# Homework Help: Antiderivative of product of trig functions

1. Dec 11, 2008

### snipez90

1. The problem statement, all variables and given/known data
Find the antiderivative of $$sin^4(x)tan^2(x)$$

2. Relevant equations
Trig identities I may have overlooked.

3. The attempt at a solution
I tried writing the integrand in terms of sin and cos but that didn't seem to lead anywhere. I tried integration by parts since the antiderivative of $$tan^2(x)$$ is $$tanx - x + C$$, but that approach lead to a more difficult integral that might have been solved using a messier integration by parts.

This isn't really homework since I'm in a theoretical calc course and we begin the theory of integration next quarter (in fact, we're on break). Anyways I used to be pretty good with elementary terms integration but I'm stuck. Could someone suggest a good first step? Thanks.

2. Dec 11, 2008

### Staff: Mentor

I think this will go with integration by parts.
Try u = tan^2(x)sin^3(x) and dv = sin(x)dx.

This gave me an unwieldy-looking integral, but after simplifying to sines and cosines, I was left with $$\int \frac{sin x}{cos^2 x} dx$$ and $$\int sin^4 x dx$$. There were constant multipliers that I have omitted.

The first integral is an easy one and the second isn't too hard.
Hope that helps.

● **Data excerpts**
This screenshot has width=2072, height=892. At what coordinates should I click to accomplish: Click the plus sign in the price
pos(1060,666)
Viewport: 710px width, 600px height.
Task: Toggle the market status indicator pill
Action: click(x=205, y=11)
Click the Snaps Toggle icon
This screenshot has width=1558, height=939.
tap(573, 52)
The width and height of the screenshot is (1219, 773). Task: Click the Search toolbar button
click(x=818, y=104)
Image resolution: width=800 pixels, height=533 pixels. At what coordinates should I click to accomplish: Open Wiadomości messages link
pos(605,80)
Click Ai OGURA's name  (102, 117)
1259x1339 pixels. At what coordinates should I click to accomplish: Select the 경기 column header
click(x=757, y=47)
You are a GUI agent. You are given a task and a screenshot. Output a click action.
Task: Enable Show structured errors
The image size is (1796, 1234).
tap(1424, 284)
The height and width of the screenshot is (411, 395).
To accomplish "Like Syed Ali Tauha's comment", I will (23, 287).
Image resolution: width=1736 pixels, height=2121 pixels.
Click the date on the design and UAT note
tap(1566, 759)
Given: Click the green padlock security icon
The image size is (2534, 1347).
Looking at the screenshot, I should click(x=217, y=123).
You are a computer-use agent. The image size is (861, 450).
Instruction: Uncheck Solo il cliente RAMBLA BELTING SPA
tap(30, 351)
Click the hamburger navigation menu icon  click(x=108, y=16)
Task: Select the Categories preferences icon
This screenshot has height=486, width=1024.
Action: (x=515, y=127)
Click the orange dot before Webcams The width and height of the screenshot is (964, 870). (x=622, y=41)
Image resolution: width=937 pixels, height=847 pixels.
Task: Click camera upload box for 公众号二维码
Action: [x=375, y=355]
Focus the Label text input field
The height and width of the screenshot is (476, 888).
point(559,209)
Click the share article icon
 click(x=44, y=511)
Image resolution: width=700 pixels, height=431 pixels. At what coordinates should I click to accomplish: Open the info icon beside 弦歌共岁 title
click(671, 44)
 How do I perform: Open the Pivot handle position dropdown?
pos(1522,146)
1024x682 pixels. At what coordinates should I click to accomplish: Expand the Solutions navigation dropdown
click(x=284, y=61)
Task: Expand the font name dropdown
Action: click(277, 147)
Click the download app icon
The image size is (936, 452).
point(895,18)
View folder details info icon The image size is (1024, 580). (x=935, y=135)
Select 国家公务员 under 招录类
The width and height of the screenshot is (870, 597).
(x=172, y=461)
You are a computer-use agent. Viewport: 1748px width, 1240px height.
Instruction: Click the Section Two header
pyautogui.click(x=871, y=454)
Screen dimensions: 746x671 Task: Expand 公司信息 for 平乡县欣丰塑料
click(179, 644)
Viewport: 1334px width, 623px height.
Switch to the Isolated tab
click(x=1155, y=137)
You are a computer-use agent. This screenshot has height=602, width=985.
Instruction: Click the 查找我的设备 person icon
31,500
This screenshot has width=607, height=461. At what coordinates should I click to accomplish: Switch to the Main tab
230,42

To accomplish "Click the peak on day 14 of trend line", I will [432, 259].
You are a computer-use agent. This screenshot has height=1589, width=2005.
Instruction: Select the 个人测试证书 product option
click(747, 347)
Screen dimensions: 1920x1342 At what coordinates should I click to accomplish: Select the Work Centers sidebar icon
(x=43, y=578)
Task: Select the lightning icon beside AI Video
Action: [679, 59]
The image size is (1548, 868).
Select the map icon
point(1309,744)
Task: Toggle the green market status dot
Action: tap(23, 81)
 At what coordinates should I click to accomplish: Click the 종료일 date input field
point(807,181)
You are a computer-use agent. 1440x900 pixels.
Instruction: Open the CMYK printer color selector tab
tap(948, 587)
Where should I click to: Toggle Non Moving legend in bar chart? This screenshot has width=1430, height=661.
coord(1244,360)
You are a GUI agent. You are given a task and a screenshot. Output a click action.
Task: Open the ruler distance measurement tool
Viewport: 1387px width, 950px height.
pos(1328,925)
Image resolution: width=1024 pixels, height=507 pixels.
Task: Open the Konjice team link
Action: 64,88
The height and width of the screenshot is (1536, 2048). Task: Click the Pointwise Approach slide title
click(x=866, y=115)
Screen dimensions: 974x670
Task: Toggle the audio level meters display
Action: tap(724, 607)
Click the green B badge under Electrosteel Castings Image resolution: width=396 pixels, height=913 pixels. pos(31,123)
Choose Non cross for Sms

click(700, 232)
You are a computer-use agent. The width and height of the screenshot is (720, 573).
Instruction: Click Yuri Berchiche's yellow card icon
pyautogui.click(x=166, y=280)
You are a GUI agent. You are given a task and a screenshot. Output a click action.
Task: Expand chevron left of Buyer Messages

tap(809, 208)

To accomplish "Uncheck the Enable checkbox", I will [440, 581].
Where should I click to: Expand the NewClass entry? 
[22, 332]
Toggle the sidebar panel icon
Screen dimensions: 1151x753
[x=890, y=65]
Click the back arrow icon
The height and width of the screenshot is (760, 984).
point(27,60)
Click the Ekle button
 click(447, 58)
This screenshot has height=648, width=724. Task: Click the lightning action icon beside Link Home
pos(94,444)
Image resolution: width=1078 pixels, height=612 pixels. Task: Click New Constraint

● **Exercise requirements**
1. Answer these questions about the forum thread on the antiderivative:
(a) What antiderivative of tan^2(x) does the first post give?
(b) Which choices of u and dv does the mentor suggest?
(c) After simplifying to sines and cosines, which two integrals was the mentor left with?
2. In the forum thread on the antiderivative, rewrite the paragraph beginning "This isn't really homework" in two short sentences, keeping its main facts.
3. Extend the forum thread on the antiderivative past its final post.

● **Answers per task**
1.
(a) tan x − x + C
(b) u = tan^2(x)sin^3(x) and dv = sin(x)dx
(c) The integral of sin x/cos^2 x dx and the integral of sin^4 x dx

2. The poster is on break from a theoretical calculus course that begins the theory of integration next quarter, so the problem is not really homework. Once good at integration in elementary terms but now stuck, the poster asks for a good first step.

3.
3. Dec 11, 2008

### Tedjn

Another potential way to do this integral is by converting everything to cosines because there is a cosine downstairs:

$$\int \sin^4x\,\tan^2x\,dx = \int\frac{(1-\cos^2 x)^3}{\cos^2 x}\,dx = \int \frac{1 - 3\cos^2 x + 3\cos^4 x - \cos^6 x}{\cos^2 x}\,dx$$​

Each of the resulting integrals should be fairly simple to solve.

4. Dec 11, 2008

### snipez90

Thank you both for the suggestions.

Mark44, did you arrive at those two integrals after applying integration by parts once? I got sin sin^4(x) term but the the one before that (I think it was sin^4(x)/cos^2(x) or something). I'll try it again though.

Tedjn, I thought of the very first equality you posed but did not think to expand it. That is quite a neat trick, i.e., decrease the powers by expansion. A few expansions and some computation and it worked out well. Thanks.

5. Dec 12, 2008

Yes.